> GIVEN EXERCISE 1:
Print the stretch of the small arc thread from "Assuming you're looking" through "and Y origin.".
> GIVEN EXERCISE 2:
In the code posted in the small arc thread, give the name of every plane created with GENERIC/PLANE.

> DOCUMENT TEXT:
Small arcs...

**DAN_M** · 07-17-2020, 08:12 AM

I use the small arc method and get good results. But I only attempt this method if I have a little bit of tolerance to work with (where I'm from thats ±0.005" or greater) and if I have 35° or more of the arc to work with.

My procedure for small arc is:

Assuming you're looking down at your part from the Z+ perspective...
1) Make sure I am using Z+ workplane (because a circle is a 2d feature and you want PC DMIS to "see it"). Also make sure I am using an alignment that has all 6 degrees of freedom constrained.
2) Measure the arc using fixed rad. 4 hits. CIR1.
3) Insert new alignment. Make CIR1 X and Y origin.
4) Measure the arc again at X0 and Y0 using leastsquare. 7 hits. CIR2. Use CIR2 for dimensional reporting.

Code:

STARTUP =ALIGNMENT/START,RECALL:USE_PART_SETUP,LIST=YES
ALIGNMENT/END
MODE/MANUAL
LOADPROBE/7107_G_4X20
TIP/T1A0B0, SHANKIJK=0, 0, 1, ANGLE=0
PLN_ZP =GENERIC/PLANE,DEPENDENT,CARTESIAN,$
NOM/XYZ,<0,0,0>,$
MEAS/XYZ,<0,0,0>,$
NOM/IJK,<0,0,1>,$
MEAS/IJK,<0,0,1>
PLN_YM =GENERIC/PLANE,DEPENDENT,CARTESIAN,$
NOM/XYZ,<0,0,0>,$
MEAS/XYZ,<0,0,0>,$
NOM/IJK,<0,-1,0>,$
MEAS/IJK,<0,-1,0>
PLN_XM =GENERIC/PLANE,DEPENDENT,CARTESIAN,$
NOM/XYZ,<0,0,0>,$
MEAS/XYZ,<0,0,0>,$
NOM/IJK,<-1,0,0>,$
MEAS/IJK,<-1,0,0>
A1 =ALIGNMENT/START,RECALL:STARTUP,LIST=YES
ALIGNMENT/LEVEL,ZPLUS,PLN_ZP
ALIGNMENT/ROTATE,YMINUS,TO,PLN_YM,ABOUT,ZPLUS
ALIGNMENT/TRANS,XAXIS,PLN_XM
ALIGNMENT/TRANS,YAXIS,PLN_YM
ALIGNMENT/TRANS,ZAXIS,PLN_ZP
ALIGNMENT/END
CIR1 =FEAT/CONTACT/CIRCLE/DEFAULT,CARTESIAN,OUT,FIXED_RAD
THEO/<0.2,0.1,-0.1>,<0,0,1>,0.9885,0
ACTL/<0.2,0.1,-0.1>,<0,0,1>,0.9885,0
TARG/<0.2,0.1,-0.1>,<0,0,1>
START ANG=90,END ANG=450
ANGLE VEC=<1,0,0>
DIRECTION=CCW
SHOW FEATURE PARAMETERS=NO
SHOW CONTACT PARAMETERS=YES
NUMHITS=4,DEPTH=0,PITCH=0
SAMPLE METHOD=SAMPLE_HITS
SAMPLE HITS=0,SPACER=0
AVOIDANCE MOVE=BOTH,DISTANCE=0.3937
FIND HOLE=DISABLED,ONERROR=NO,READ POS=NO
SHOW HITS=NO
A2 =ALIGNMENT/START,RECALL:A1,LIST=YES
ALIGNMENT/TRANS,XAXIS,CIR1
ALIGNMENT/TRANS,YAXIS,CIR1
ALIGNMENT/END
CIR2 =FEAT/CONTACT/CIRCLE/DEFAULT,CARTESIAN,OUT,LEAST_SQR
THEO/<0,0,-0.1>,<0,0,1>,0.9885,0
ACTL/<0,0,-0.1>,<0,0,1>,0.9885,0
TARG/<0,0,-0.1>,<0,0,1>
START ANG=90,END ANG=450
ANGLE VEC=<1,0,0>
DIRECTION=CCW
SHOW FEATURE PARAMETERS=NO
SHOW CONTACT PARAMETERS=YES
NUMHITS=7,DEPTH=0,PITCH=0
SAMPLE METHOD=SAMPLE_HITS
SAMPLE HITS=0,SPACER=0
AVOIDANCE MOVE=BOTH,DISTANCE=0.3937
FIND HOLE=DISABLED,ONERROR=NO,READ POS=NO
SHOW HITS=NO

**neil.challinor** · 07-17-2020, 08:44 AM

The problems people run into with small degrees of arc all ultimately boil down to the mathematical uncertainty of the calculation. The National Physical Laboratory in the UK did a good study on this and published the results in their CMM Measurement Strategies Good Practice Guide #41 which can be downloaded here : https://www.npl.co.uk/special-pages/..._cmm.pdf?ext=.

> STORED DATA:
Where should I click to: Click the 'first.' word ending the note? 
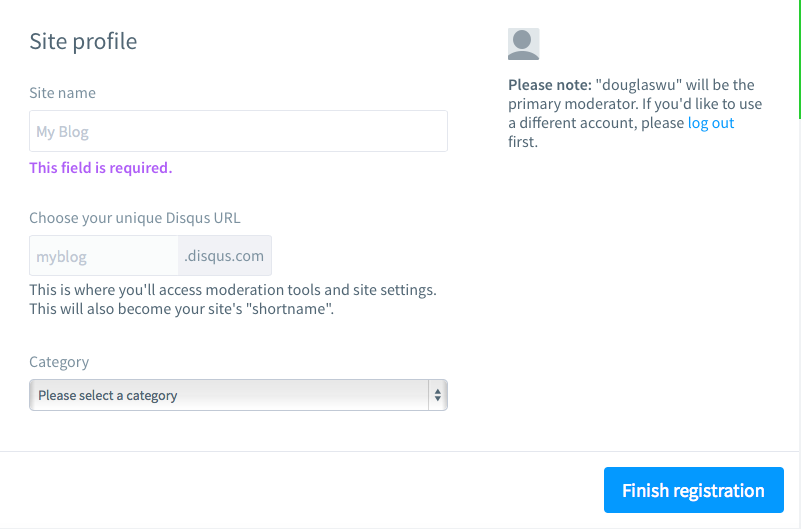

> FULL RESPONSE 1:
Assuming you're looking down at your part from the Z+ perspective...
1) Make sure I am using Z+ workplane (because a circle is a 2d feature and you want PC DMIS to "see it"). Also make sure I am using an alignment that has all 6 degrees of freedom constrained.
2) Measure the arc using fixed rad. 4 hits. CIR1.
3) Insert new alignment. Make CIR1 X and Y origin.

> FULL RESPONSE 2:
PLN_ZP, PLN_YM, PLN_XM